◆ What you have to do ◆
Copy, word for word, the line containing "The height and width of the screenshot is (696, 338)." and each line that follows it in the entries below; pictures do not belong in the copy.

◆ The input ◆
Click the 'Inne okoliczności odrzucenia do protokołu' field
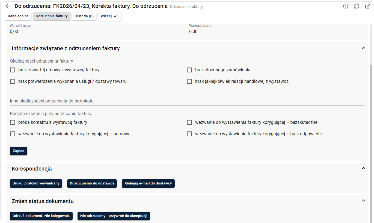This screenshot has height=223, width=374. 187,101
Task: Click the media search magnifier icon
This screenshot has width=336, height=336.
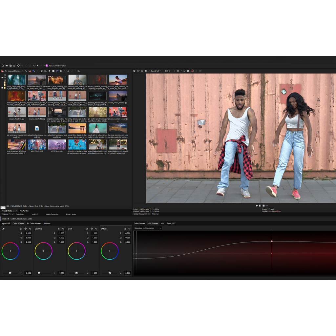Action: pos(68,71)
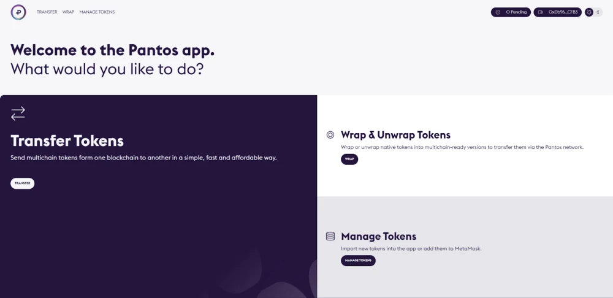Click the Wrap & Unwrap Tokens heading
This screenshot has width=613, height=298.
395,135
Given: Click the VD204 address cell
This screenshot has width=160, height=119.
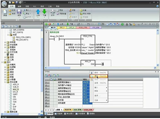Looking at the screenshot, I should (x=86, y=103).
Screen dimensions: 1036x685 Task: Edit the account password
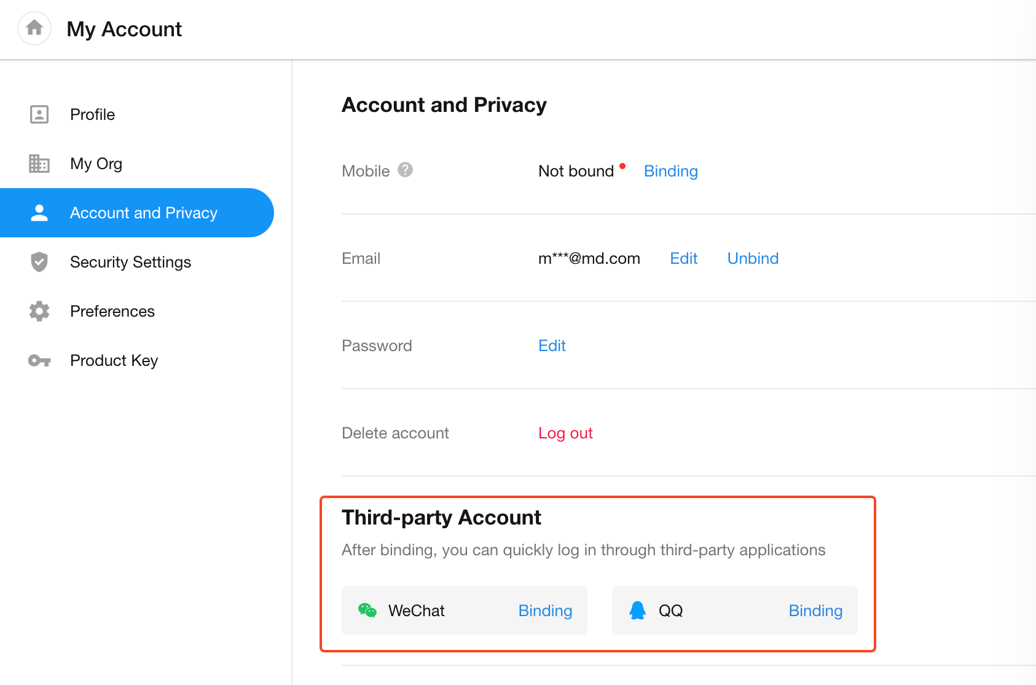click(x=552, y=346)
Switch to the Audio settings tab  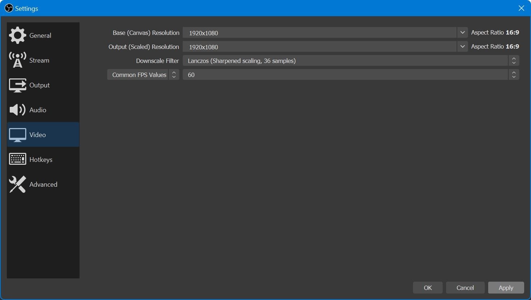click(38, 110)
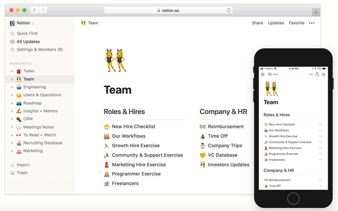Expand the Recruiting Database arrow

point(12,143)
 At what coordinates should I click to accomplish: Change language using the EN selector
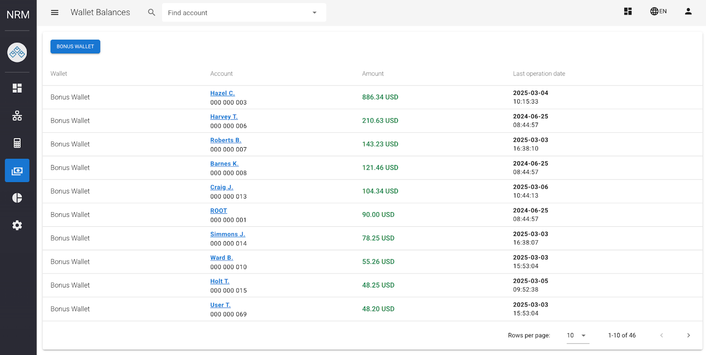pos(658,11)
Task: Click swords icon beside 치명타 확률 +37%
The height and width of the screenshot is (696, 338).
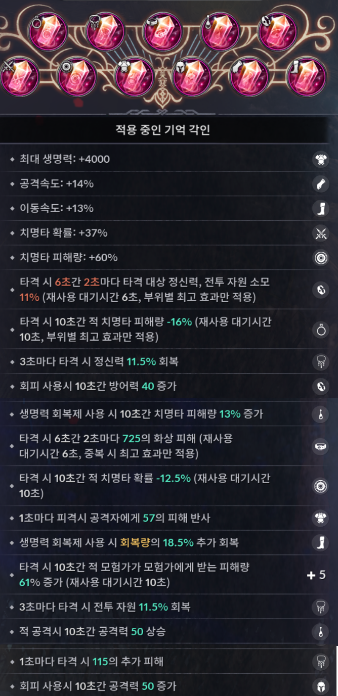Action: (x=320, y=234)
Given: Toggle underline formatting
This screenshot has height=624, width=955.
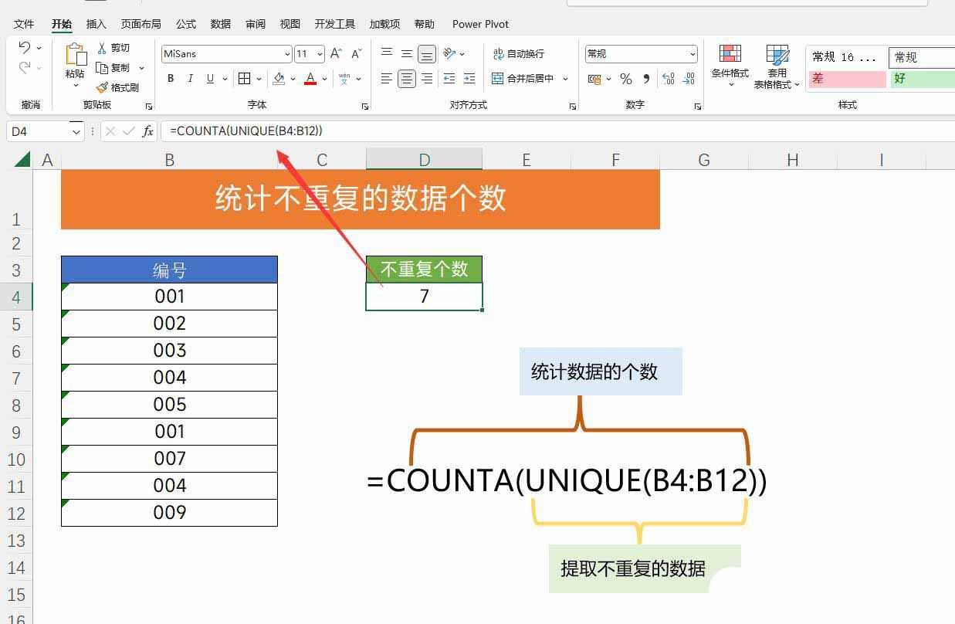Looking at the screenshot, I should tap(208, 78).
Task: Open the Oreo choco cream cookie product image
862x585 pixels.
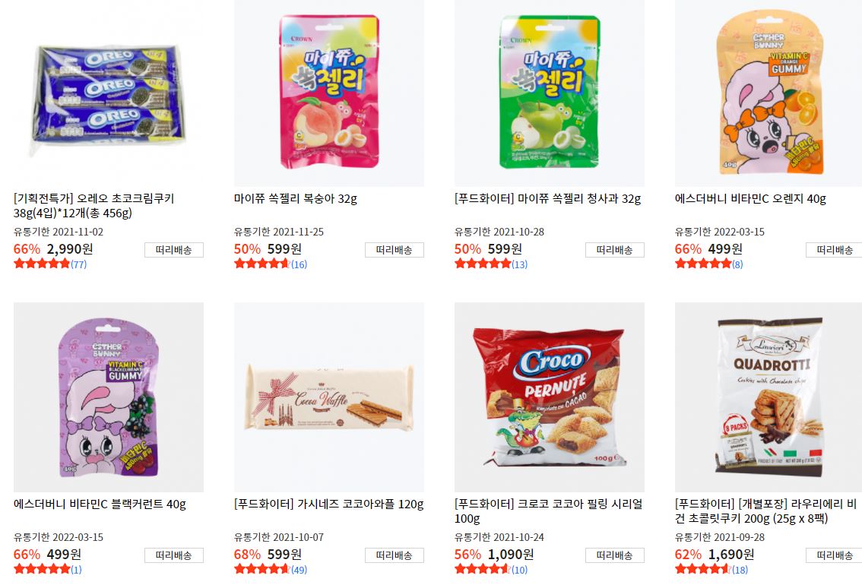Action: click(108, 93)
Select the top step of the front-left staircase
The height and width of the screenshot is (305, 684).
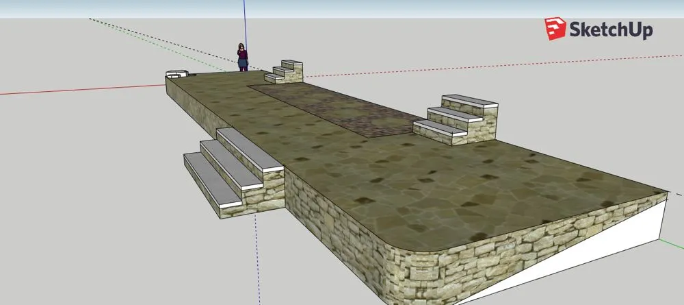pos(250,147)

◆ Exercise output ◆
The height and width of the screenshot is (696, 338).
Action: (x=320, y=234)
Given: Toggle underline formatting
This screenshot has height=624, width=955.
Looking at the screenshot, I should tap(208, 78).
Task: Open the Oreo choco cream cookie product image
862x585 pixels.
Action: click(108, 93)
Select the top step of the front-left staircase
The height and width of the screenshot is (305, 684).
pos(250,147)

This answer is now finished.